Differentially Private Subspace Fine-Tuning for Large Language Models
Lele Zheng, Xiang Wang, Tao Zhang, Yang Cao, Ke Cheng, Yulong Shen
TL;DR
The paper introduces DP-SFT, a two-stage method for differentially private fine-tuning of large language models that confines noise to a small, task-relevant gradient subspace. Stage 1 extracts a low-dimensional subspace from short, private gradient trajectories via SVD; Stage 2 performs gradient updates within this subspace, adding DP noise in $\mathbb{R}^k$ and mapping back to the full parameter space, achieving $(\varepsilon, \delta)$-DP with substantially reduced noise. Empirical results across SST-2, IMDB, QNLI, and MNLI show DP-SFT outperforms full-DP and LoRA/Adapter baselines under DP budgets, with strong stability and convergence benefits; subspaces learned from public data transfer across tasks with minimal loss. The approach delivers near-non-private utility under DP, offering a scalable and privacy-efficient pathway for adapting LLMs to downstream tasks in privacy-sensitive settings.
Abstract
Fine-tuning large language models on downstream tasks is crucial for realizing their cross-domain potential but often relies on sensitive data, raising privacy concerns. Differential privacy (DP) offers rigorous privacy guarantees and has been widely adopted in fine-tuning; however, naively injecting noise across the high-dimensional parameter space creates perturbations with large norms, degrading performance and destabilizing training.

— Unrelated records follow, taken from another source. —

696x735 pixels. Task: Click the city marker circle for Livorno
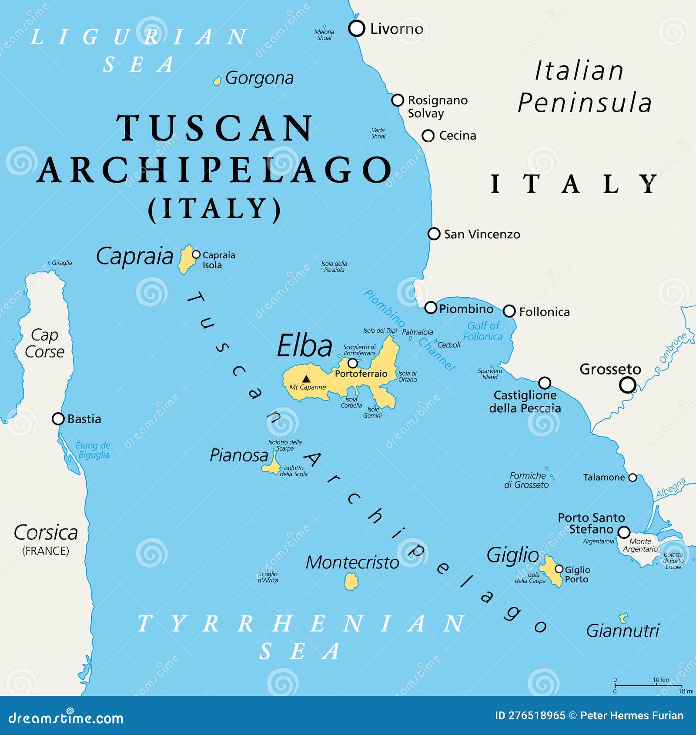tap(357, 29)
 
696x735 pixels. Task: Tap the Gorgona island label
tap(259, 78)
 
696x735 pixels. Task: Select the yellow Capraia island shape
tap(187, 259)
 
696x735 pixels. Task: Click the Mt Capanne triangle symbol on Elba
tap(306, 379)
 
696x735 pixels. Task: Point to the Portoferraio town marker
tap(353, 363)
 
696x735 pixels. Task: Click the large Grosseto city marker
tap(627, 385)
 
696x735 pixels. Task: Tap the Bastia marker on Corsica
tap(58, 419)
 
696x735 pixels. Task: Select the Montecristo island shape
tap(351, 581)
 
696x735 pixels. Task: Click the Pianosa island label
tap(239, 455)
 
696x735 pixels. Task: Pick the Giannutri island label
tap(622, 631)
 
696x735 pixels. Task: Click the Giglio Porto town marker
tap(559, 569)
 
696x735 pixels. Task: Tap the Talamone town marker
tap(633, 478)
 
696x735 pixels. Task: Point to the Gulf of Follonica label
tap(483, 331)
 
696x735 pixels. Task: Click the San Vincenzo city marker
tap(434, 234)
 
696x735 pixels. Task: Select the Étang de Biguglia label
tap(93, 450)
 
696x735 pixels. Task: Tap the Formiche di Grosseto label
tap(527, 480)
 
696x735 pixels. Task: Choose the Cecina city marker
tap(428, 136)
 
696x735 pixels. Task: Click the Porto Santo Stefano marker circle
tap(624, 532)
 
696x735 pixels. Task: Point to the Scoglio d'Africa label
tap(268, 577)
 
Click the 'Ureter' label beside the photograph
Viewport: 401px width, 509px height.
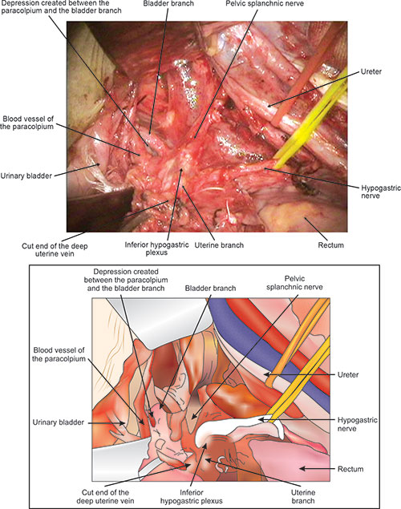pos(371,71)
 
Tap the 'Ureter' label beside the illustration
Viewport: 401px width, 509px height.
pos(348,375)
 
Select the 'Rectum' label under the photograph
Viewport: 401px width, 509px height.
pos(331,245)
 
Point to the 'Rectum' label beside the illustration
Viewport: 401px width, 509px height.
pos(350,469)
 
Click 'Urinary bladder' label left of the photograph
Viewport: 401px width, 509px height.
pos(26,176)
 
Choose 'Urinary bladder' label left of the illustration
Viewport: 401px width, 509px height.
pos(58,422)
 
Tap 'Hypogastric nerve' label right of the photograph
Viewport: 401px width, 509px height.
pos(381,192)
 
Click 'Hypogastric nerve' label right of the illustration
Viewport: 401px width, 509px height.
pos(358,424)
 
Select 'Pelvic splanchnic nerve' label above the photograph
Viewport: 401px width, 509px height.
pos(265,3)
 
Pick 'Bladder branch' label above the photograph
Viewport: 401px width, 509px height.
pos(168,3)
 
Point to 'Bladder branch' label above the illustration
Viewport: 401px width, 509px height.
pos(210,289)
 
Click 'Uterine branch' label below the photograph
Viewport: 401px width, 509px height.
pos(219,245)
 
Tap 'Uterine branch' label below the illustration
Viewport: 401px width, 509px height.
pos(303,496)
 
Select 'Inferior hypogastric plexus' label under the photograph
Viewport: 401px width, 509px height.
pos(156,248)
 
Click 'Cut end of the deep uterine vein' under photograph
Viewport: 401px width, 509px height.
pos(55,249)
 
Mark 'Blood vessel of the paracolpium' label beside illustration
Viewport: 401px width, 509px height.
pos(59,354)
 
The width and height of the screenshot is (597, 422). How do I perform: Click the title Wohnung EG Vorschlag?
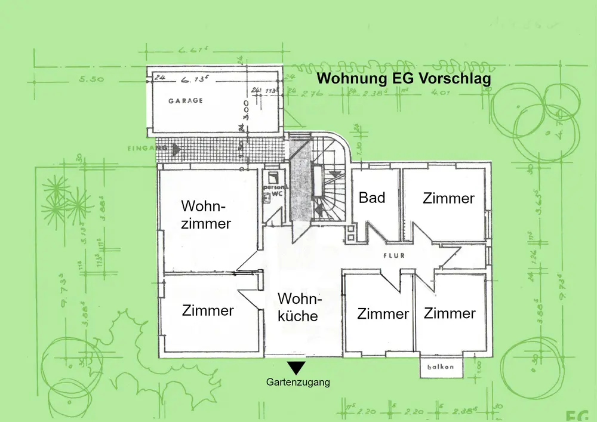[x=404, y=79]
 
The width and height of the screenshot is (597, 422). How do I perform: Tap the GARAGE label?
[x=185, y=101]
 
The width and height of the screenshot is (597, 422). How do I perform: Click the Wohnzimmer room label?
[x=206, y=215]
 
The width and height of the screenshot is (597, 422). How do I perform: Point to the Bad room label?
[x=371, y=197]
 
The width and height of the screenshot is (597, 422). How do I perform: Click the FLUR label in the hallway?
[x=395, y=255]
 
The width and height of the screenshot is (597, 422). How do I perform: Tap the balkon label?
[x=441, y=367]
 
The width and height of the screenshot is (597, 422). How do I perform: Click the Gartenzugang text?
[x=298, y=383]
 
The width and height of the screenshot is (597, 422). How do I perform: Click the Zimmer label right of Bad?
[x=448, y=198]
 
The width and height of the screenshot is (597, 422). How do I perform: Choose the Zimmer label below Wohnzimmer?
[x=208, y=310]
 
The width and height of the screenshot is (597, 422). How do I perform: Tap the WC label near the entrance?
[x=276, y=194]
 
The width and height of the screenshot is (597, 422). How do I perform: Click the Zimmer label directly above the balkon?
[x=450, y=313]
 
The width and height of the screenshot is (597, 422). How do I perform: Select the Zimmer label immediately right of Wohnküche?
[x=383, y=313]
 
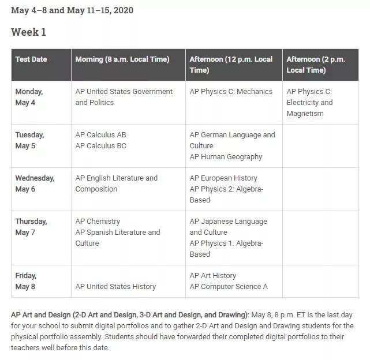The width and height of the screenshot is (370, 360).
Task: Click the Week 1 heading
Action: tap(28, 32)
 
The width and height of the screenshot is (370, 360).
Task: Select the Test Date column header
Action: tap(31, 59)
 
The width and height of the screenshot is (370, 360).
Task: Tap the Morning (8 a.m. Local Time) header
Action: tap(122, 59)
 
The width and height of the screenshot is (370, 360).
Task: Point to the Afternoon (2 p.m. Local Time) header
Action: tap(316, 65)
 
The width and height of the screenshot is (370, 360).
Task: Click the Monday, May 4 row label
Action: tap(29, 97)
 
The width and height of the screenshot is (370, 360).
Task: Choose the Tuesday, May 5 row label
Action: tap(29, 140)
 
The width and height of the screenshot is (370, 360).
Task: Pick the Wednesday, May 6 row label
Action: tap(35, 183)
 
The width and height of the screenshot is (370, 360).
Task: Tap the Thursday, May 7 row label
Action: tap(31, 227)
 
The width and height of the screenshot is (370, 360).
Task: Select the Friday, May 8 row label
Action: tap(25, 281)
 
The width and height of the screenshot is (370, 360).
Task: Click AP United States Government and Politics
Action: tap(124, 97)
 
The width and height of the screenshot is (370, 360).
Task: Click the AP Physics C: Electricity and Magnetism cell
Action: tap(310, 103)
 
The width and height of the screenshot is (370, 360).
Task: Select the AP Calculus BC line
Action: tap(100, 146)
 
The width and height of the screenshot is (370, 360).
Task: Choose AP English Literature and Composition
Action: tap(116, 183)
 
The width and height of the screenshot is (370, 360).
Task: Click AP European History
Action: tap(223, 178)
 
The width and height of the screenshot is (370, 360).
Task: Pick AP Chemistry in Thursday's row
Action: tap(98, 222)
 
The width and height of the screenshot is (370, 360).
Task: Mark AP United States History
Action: tap(115, 287)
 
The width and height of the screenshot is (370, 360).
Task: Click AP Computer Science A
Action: tap(229, 287)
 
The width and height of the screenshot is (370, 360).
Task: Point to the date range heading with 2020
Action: tap(72, 10)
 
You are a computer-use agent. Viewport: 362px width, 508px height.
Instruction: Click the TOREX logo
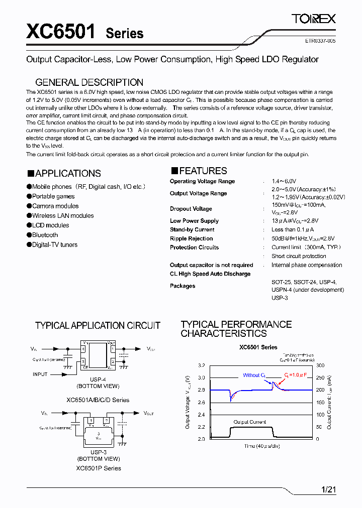click(314, 20)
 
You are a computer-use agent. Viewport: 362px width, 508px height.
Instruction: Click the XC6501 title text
click(60, 32)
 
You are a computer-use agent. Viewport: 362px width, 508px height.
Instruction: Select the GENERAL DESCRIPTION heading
click(89, 82)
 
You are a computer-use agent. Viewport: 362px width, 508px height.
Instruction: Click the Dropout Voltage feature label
click(191, 209)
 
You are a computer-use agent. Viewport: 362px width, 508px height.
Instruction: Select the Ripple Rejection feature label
click(191, 239)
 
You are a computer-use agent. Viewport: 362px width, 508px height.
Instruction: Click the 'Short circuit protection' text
click(299, 257)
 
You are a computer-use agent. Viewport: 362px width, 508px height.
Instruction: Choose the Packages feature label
click(183, 286)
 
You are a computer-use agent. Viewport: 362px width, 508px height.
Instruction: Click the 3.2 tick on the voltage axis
click(201, 365)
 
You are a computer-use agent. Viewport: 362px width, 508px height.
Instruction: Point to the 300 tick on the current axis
click(320, 365)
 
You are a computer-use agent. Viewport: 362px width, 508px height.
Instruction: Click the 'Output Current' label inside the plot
click(250, 422)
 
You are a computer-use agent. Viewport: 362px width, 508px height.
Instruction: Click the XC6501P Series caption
click(99, 468)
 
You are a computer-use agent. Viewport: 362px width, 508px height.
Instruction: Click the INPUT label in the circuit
click(40, 374)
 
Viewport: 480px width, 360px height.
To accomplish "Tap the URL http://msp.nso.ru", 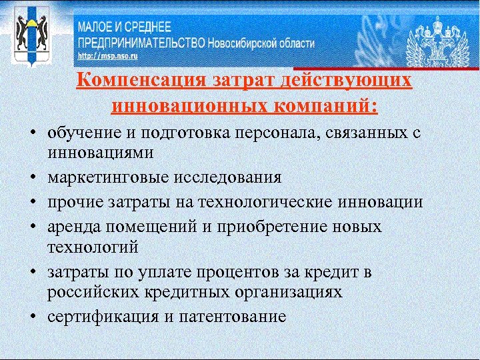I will point(107,57).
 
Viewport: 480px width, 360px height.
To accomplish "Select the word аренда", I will point(71,227).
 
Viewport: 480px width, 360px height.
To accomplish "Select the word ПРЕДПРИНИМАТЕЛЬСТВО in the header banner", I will point(141,42).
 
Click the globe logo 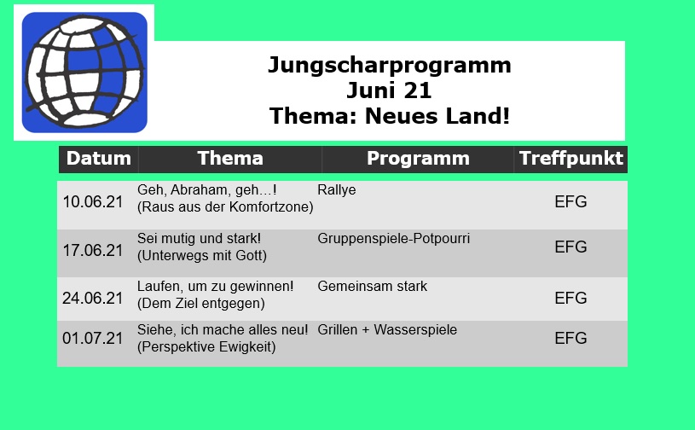[84, 73]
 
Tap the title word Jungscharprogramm [390, 66]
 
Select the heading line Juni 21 [389, 90]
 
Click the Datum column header [98, 158]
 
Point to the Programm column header [418, 159]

To address this issue, we propose DP-SFT, a two-stage subspace fine-tuning method that substantially reduces noise magnitude while preserving formal DP guarantees. Our intuition is that, during fine-tuning, significant parameter updates lie within a low-dimensional, task-specific subspace, while other directions change minimally. Hence, we only inject DP noise into this subspace to protect privacy without perturbing irrelevant parameters. In phase one, we identify the subspace by analyzing principal gradient directions to capture task-specific update signals. In phase two, we project full gradients onto this subspace, add DP noise, and map the perturbed gradients back to the original parameter space for model updates, markedly lowering noise impact. Experiments on multiple datasets demonstrate that DP-SFT enhances accuracy and stability under rigorous DP constraints, accelerates convergence, and achieves substantial gains over DP fine-tuning baselines.